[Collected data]
______

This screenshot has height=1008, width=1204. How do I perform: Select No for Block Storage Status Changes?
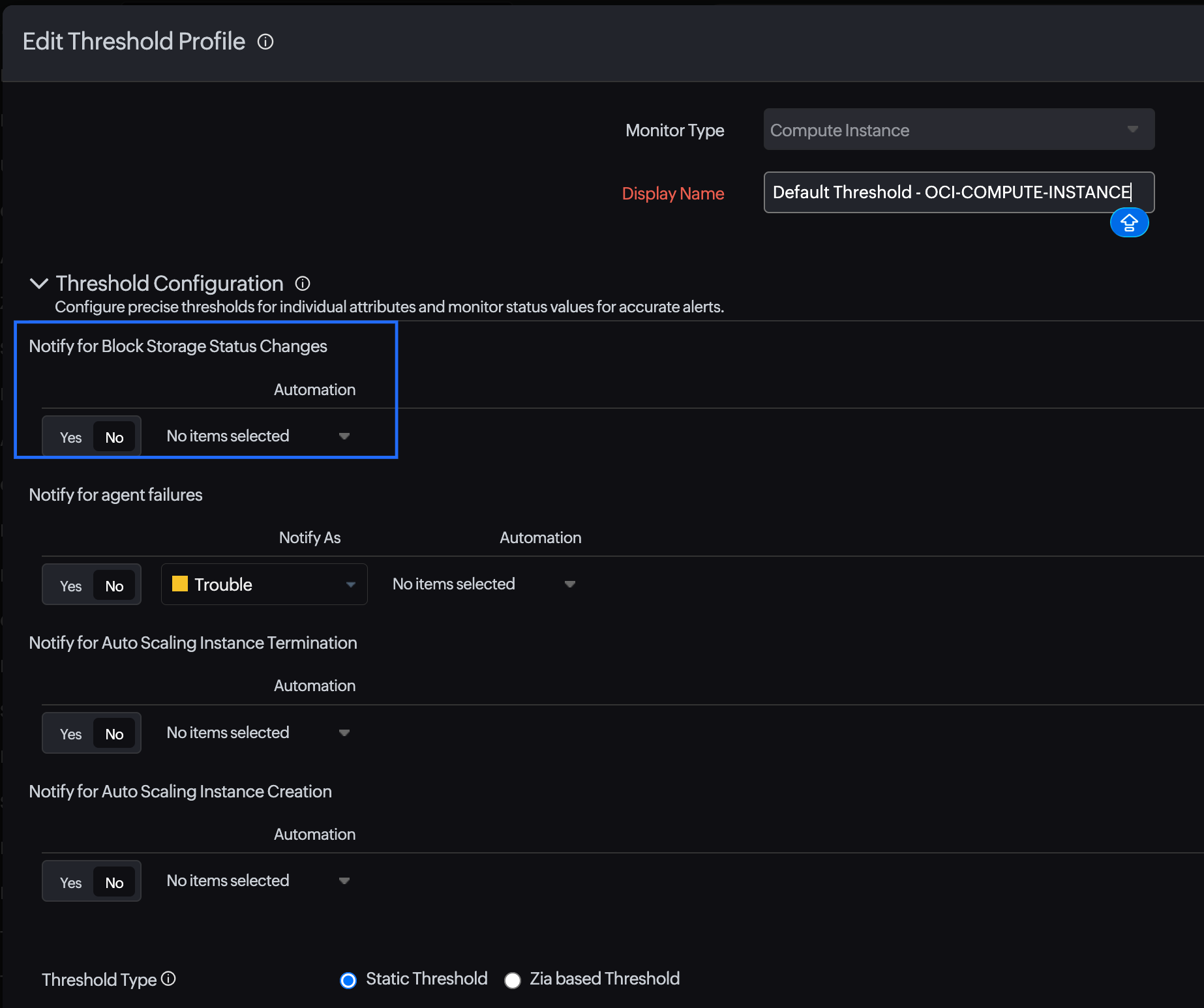click(114, 437)
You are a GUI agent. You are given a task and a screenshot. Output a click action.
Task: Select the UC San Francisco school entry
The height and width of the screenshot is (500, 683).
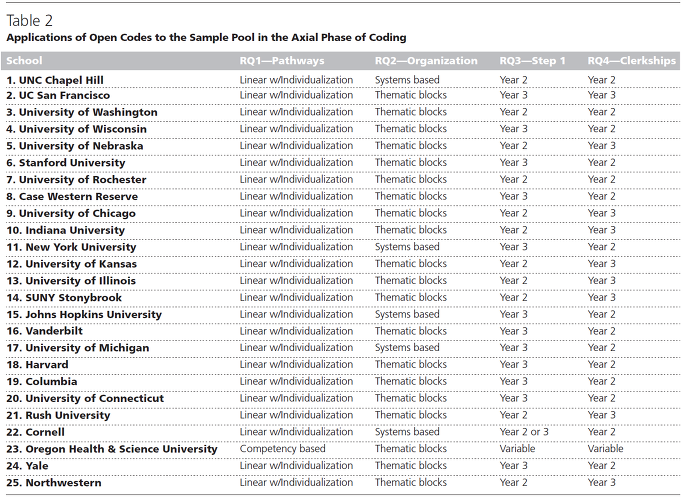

______

PROBLEM REQUIREMENTS:
Give back exactly the lines from the one containing "Task: Select the" through the last line above, both included, and none of the pictures.

EXERCISE ANSWER:
Task: Select the UC San Francisco school entry
The height and width of the screenshot is (500, 683).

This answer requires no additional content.